[BEGIN DOCUMENT PASSAGE]

Sunday, January 5, 2020

In Life, What Truly Matters the Most? This Does.

This past year, one of my son’s friends gave him a telescope for his birthday.  And when I saw it, do you know what was my first thought?  Why?  You don’t see stars in Florida.  It’s not that the stars aren’t there.   It’s just all the other lights; the streetlights, the store lights, the parking lot lights, they all get in the way.  Here we generate too much light.  And all that light (the experts call it light pollution), it blocks out most of the stars.   So, if you look up here, you only see a few stars shining out of the billions that are actually there.   I miss those stars. 

It wouldn’t bother me so much if I hadn’t seen what I’m missing.  But I have.   Twenty-five years have passed, but I still remember.  I was staying at a Presbyterian Retreat Center called Ghost Ranch situated high up in the New Mexico desert.  And one night, walking back to my cabin, I looked up.  And there I saw it.  I saw the Milky Way, this breathtakingly beautiful band of stars that covered half the sky.   Those billions of stars, they stopped me in my tracks.  For the first time in my life, I got why they called it the Milky Way.   And, for the next few moments, I just stood and gazed at the glory above me.   Have you ever seen a night sky like that?   It’ll take your breath away.

[END DOCUMENT PASSAGE]

▸ **THE TASK**:
Extend the essay on stargazing and light pollution, picking up right after its final sentence.

[BEGIN PROVIDED MATERIAL]

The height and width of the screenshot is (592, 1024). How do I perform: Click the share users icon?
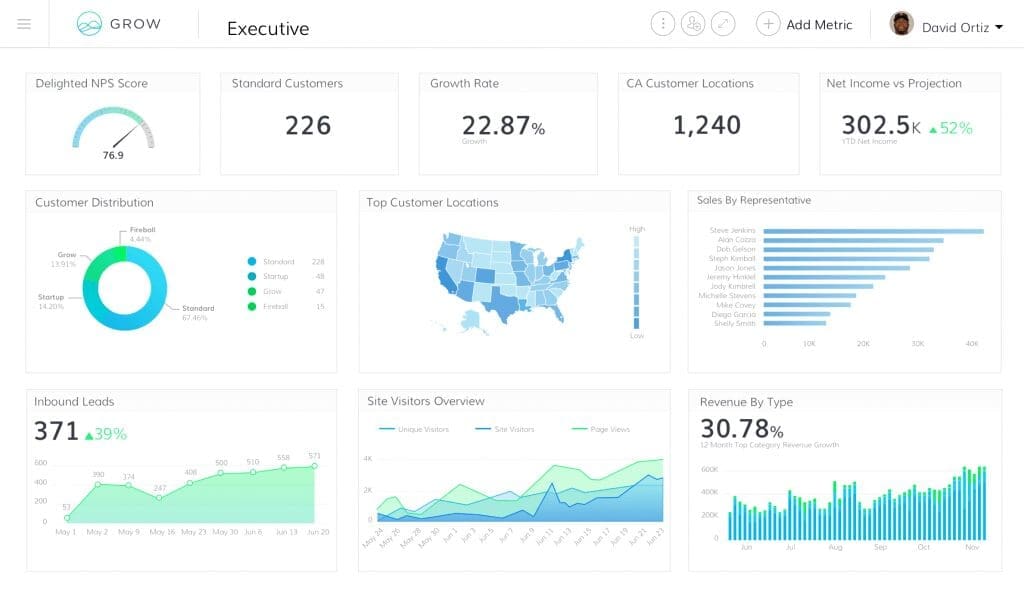point(693,25)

[END PROVIDED MATERIAL]

▸ **TASK RESPONSE**:
But I don’t only miss the stars, I miss what they represent.  That night at Ghost Ranch,
I had slowed down.   I had finally slowed down enough to even notice what was above me.  But too often, your life can become like the night sky above south Florida.  Life gets polluted, so to speak, by all sorts of distractions.  And those distractions they obscure, they block out what is actually there.  And in all those distractions, you can begin to forget what really matters.   And can have way more impact than an obscured night sky. 

Years ago, I came across a prayer-poem by the poet Ann Weems.  Its first lines still haunt me.   Weems writes.  “O God, we confess that we forget who we are.  We don’t listen for a still small voice.  We walk with our heads down and miss all the stars that could be ours.”  We miss all the starts that could be ours.   How do you not live a life that that, a life where you miss all the stars that could be yours.  In this famous story, God shows you the way.  Let’s listen and hear what God has to say.    


How do you stay focused on what really matters in the midst of life’s distractions?  How do you make sure that you don’t miss all the stars that could be yours?  In this story, God tells you.   You live your life with the right end in mind.  And whatever that right end will be, it will always have as its center one crucial thing.   And in this story God tells you what that is.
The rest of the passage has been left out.